Background/Introduction: The efficacy of Bcl-2 inhibitors in chronic lymphocytic leukemia/small lymphocytic lymphoma (CLL/SLL) was established by the approval of agents such as venetoclax across all lines of therapy. However, adverse events (AEs) related to venetoclax and the development of BCL2 mutations leading to resistance may limit the utility of venetoclax in the clinic. Compared to venetoclax, BGB-11417 is a more potent (>10 fold in biochemical assays) and highly selective Bcl-2 inhibitor with the potential to achieve deeper target inhibition and clinical responses. Here, we report preliminary data from a phase 1 trial of BGB-11417 in patients with mature B-cell malignancies.

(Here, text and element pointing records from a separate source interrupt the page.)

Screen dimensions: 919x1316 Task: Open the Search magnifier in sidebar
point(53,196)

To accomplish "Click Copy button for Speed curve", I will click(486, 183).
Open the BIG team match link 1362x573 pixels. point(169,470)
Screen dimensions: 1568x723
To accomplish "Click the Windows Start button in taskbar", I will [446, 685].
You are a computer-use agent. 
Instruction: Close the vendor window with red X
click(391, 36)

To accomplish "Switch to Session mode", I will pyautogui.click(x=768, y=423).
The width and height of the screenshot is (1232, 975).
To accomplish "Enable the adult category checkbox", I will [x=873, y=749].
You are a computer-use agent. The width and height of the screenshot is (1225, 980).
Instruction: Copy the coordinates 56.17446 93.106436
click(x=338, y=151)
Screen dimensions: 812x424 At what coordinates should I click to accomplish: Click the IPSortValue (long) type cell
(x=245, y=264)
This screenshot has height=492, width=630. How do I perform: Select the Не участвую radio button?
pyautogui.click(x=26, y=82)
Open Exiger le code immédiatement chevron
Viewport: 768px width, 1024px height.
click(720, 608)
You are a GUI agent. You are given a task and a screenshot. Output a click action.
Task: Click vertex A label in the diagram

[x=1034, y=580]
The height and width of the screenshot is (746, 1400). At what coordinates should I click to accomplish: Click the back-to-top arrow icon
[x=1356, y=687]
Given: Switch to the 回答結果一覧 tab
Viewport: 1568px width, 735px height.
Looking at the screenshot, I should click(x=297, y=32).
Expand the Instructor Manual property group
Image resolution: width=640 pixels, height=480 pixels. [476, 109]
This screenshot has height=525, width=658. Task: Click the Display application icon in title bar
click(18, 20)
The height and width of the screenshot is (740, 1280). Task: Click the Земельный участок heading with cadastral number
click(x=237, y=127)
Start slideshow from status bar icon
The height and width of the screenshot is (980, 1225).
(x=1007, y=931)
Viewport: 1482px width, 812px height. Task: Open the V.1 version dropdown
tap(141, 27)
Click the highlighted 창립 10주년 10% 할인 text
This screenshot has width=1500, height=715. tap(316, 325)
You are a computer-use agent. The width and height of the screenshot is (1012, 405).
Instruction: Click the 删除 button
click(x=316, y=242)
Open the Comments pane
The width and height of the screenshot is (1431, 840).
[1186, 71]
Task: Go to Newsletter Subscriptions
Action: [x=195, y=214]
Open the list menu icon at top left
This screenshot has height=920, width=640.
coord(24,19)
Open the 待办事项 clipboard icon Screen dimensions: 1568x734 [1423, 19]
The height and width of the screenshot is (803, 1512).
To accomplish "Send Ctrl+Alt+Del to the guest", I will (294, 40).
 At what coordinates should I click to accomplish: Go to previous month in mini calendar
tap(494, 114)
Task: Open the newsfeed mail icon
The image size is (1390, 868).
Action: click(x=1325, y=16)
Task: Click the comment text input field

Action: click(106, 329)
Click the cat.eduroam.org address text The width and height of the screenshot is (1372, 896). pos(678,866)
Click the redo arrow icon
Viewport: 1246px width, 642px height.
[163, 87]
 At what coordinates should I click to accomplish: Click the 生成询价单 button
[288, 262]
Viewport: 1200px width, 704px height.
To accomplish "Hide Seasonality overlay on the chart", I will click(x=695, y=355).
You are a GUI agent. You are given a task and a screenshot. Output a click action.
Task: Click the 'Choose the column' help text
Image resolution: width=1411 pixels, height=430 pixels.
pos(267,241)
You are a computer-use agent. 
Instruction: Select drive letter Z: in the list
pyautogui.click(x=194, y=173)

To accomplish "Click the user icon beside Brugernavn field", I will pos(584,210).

Methods: BGB-11417-102 (NCT04883957) is a multicenter, phase 1, open-label, dose-finding study conducted in China. The primary objectives were to determine the safety, maximum tolerated dose (MTD) or maximum administered dose, and the recommended phase 2 dose (RP2D) of BGB-11417 monotherapy for the selected B-cell malignancy dose-finding cohorts. Patients with relapsed/refractory (R/R) B-cell malignancies received escalating doses of BGB-11417 monotherapy (80, 160, 320, or 640 mg once daily) with a weekly or daily ramp-up to the intended target dose. Dose-limiting toxicity for each dose cohort was evaluated by a Bayesian logistic regression model during dose ramp-up through day 21 at intended dose. AEs were reported per Common Terminology Criteria for AEs v5.0.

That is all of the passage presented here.